The following laws govern cross border mergers in India:
- Companies Act, 2013
- SEBI (Substantial Acquisition of Shares and Takeovers) Regulations, 2011
- Foreign Exchange Management (Cross Border Merger) Regulations, 2018
- Competition Act, 2002
- Insolvency and bankruptcy Code, 2016
- Income Tax Act, 1961
- The Department of Industrial Policy and Promotion (DIPP)
- Transfer of Property Act, 1882
- Indian Stamp Act, 1899
- Foreign Exchange Management Act, 1999 (FEMA)
- IFRS 3 Business Combinations
Types of Border Mergers
The most popular types of mergers are horizontal, vertical, market extension or marketing/technology related concentric, product extension, conglomerate, congeneric and reverse. Recently, the concept of inbound and outbound mergers was also introduced in the Companies Act, 2013 as part of Section 234 of the Act.
In this process foreign company mergers with or acquires an Indian company.
E.g. Daichii Acquiring Ranbaxy
In this process an Indian company merger with or acquires a foreign company.
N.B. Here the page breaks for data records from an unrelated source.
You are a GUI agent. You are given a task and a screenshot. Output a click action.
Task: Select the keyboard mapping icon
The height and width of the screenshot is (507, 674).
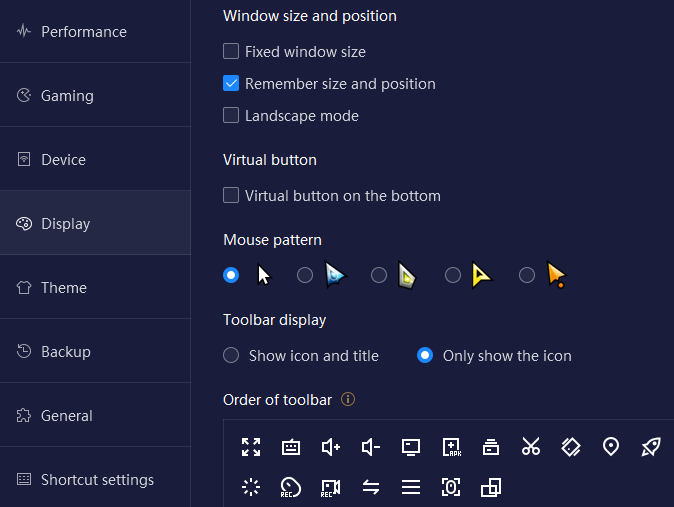tap(291, 447)
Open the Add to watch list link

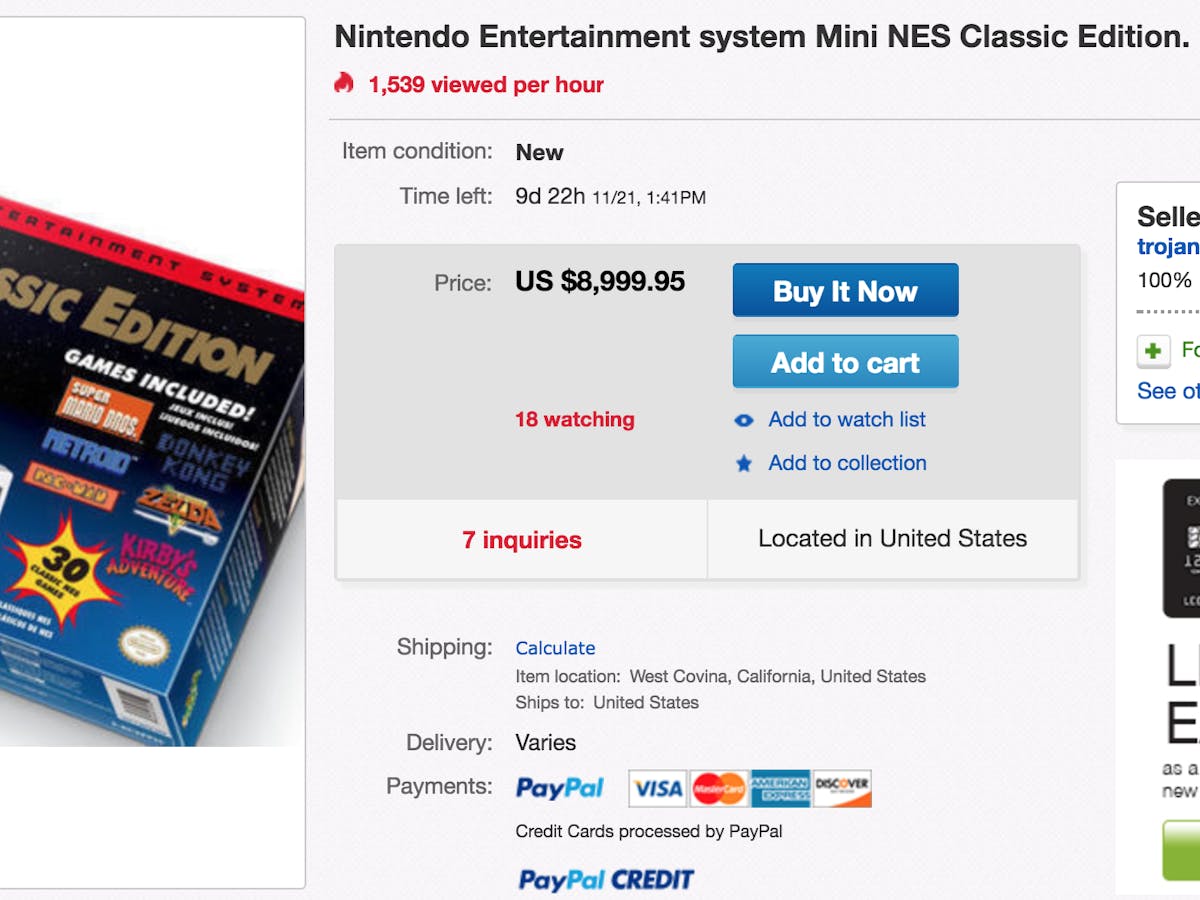[x=847, y=420]
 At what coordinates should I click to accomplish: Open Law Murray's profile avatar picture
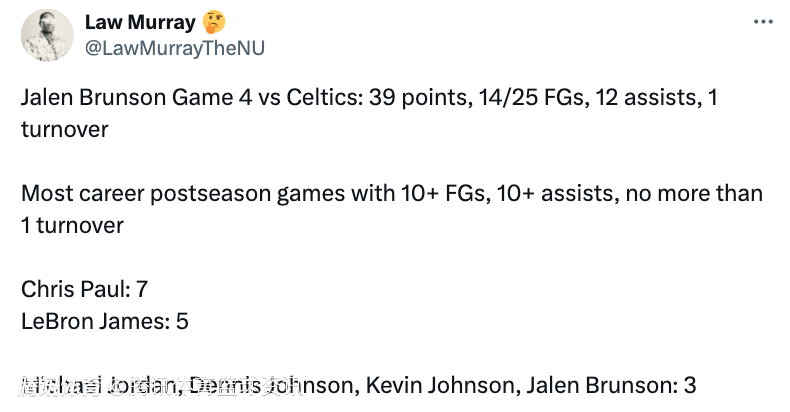point(47,35)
E.g. Tata steel Acquires Corus
Procedure of “Merger or Amalgamation of Company with Foreign Company u/s 234 of Companies Act, 2013—
(1) The provisions of this Cross-border merger unless otherwise provided under any other law for the time being in force, shall apply mutatis mutandis to schemes of mergers and amalgamations between companies registered under this Act. And, companies incorporated in the jurisdictions of such countries as may be notified from time to time by the Central Government. Provided that the Central Government may make rules, in consultation with the Reserve Bank of India, in connection with mergers and amalgamations provided under this section.
(2) Subject to the provisions of any other law for the time being in force, a foreign company, May with the prior approval of the Reserve Bank of India, merge into a company registered under this Act or vice versa. And, the terms and conditions of the scheme of merger may provide, among other things, for the payment of consideration to the shareholders of the merging company in cash, or in Depository Receipts, or partly in cash and partly in Depository Receipts, as the case may be, as per the scheme to be drawn up for the purpose.
(3) A foreign company incorporated outside India may merge with an Indian company after obtaining prior approval of Reserve Bank of India and after complying with the provisions of sections 230 to 232 of the Act and these rules.
(4) A company may merge with a foreign company incorporated in any of the jurisdictions specified in Annexure B after obtaining prior approval of the Reserve Bank of India and after complying with provisions of sections 230 to 232 of the Act and these rules
(5) The transferee company shall ensure that valuation is conducted by valuers who are members of a recognised professional body in the jurisdiction of the transferee company and further that such valuation is in accordance with internationally accepted principles on accounting and valuation. A declaration to this effect shall be attached with the application made to Reserve Bank of India for obtaining its approval under clause (a) of this sub-rule.
Recently, the cross-border cooperation agreement acquires increasingly more important in the context of cooperation policy developed by the European Union on the Member states or the European neighbourhood policy. As much amount of collaboration would be done that would be good for both country and world to grow in a better and more improved place.